[Recorded data]
+++

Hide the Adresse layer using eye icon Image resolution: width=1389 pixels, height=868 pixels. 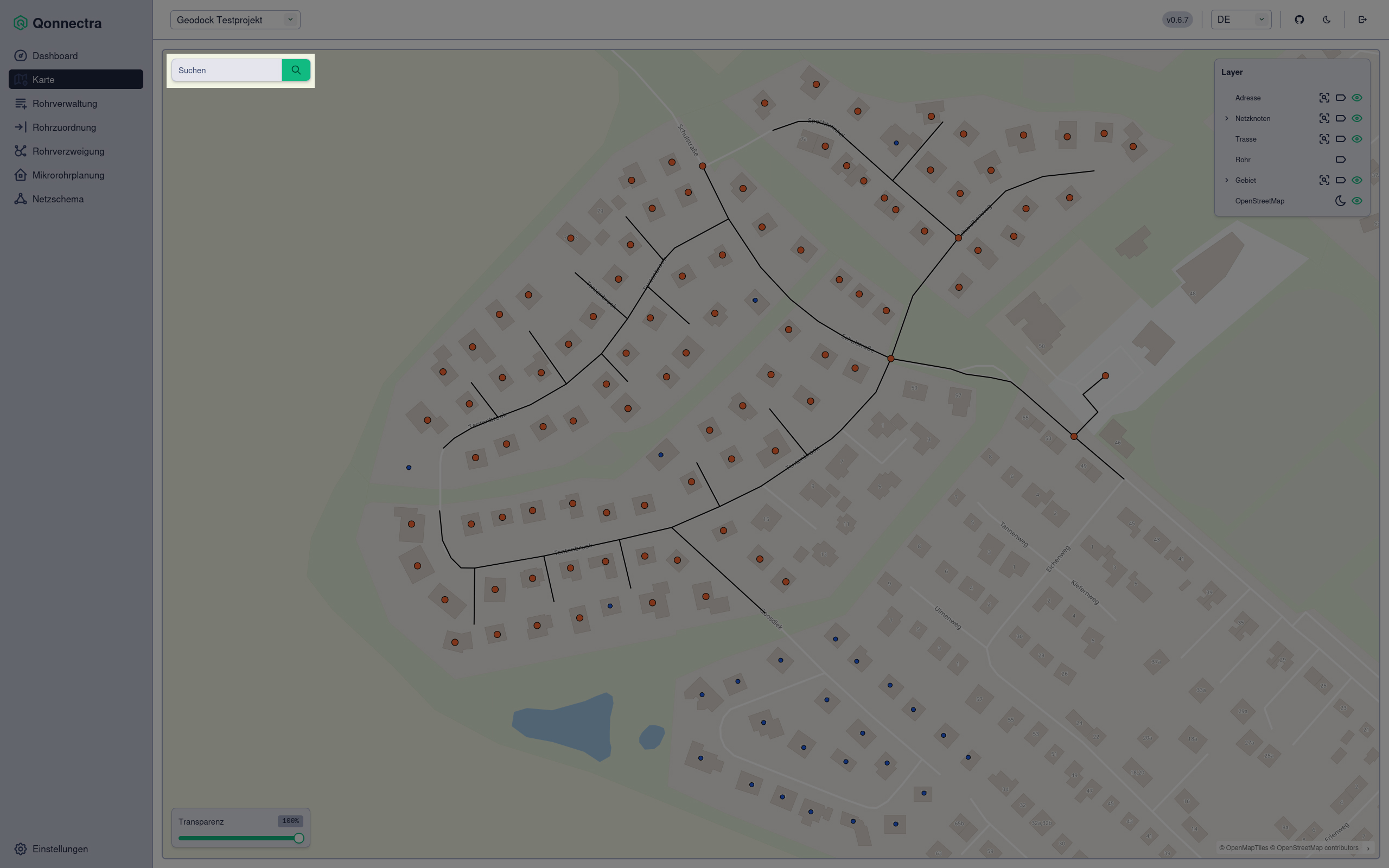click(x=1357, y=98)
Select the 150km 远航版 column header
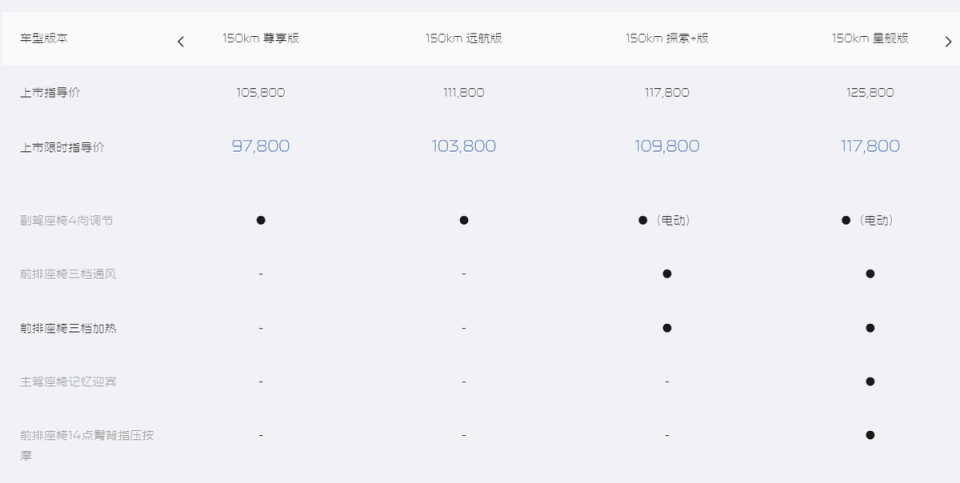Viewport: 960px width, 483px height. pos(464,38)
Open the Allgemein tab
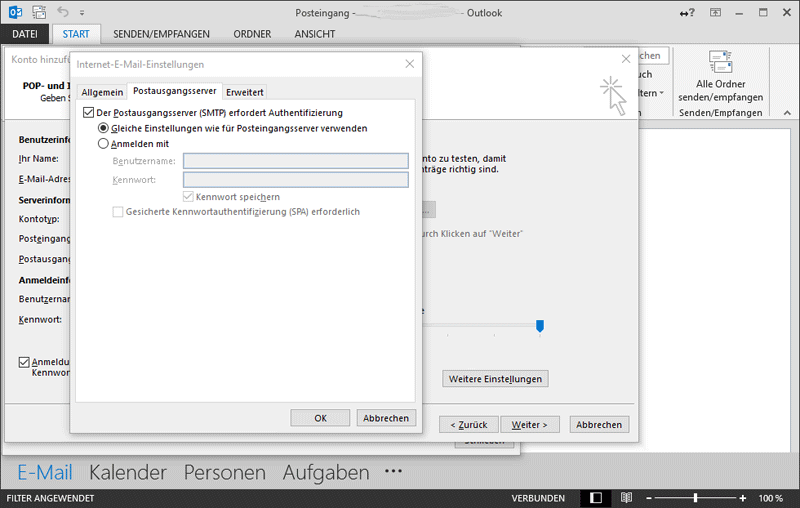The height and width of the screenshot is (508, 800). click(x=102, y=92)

+++

What is asked —
Print the data from the line containing "Select the 150km 远航版 column header" through the end of the data, copying each line unchanged. Leave the pictures out.

Task result —
Select the 150km 远航版 column header
Viewport: 960px width, 483px height. pos(464,38)
Open the Allgemein tab
The height and width of the screenshot is (508, 800). click(x=102, y=92)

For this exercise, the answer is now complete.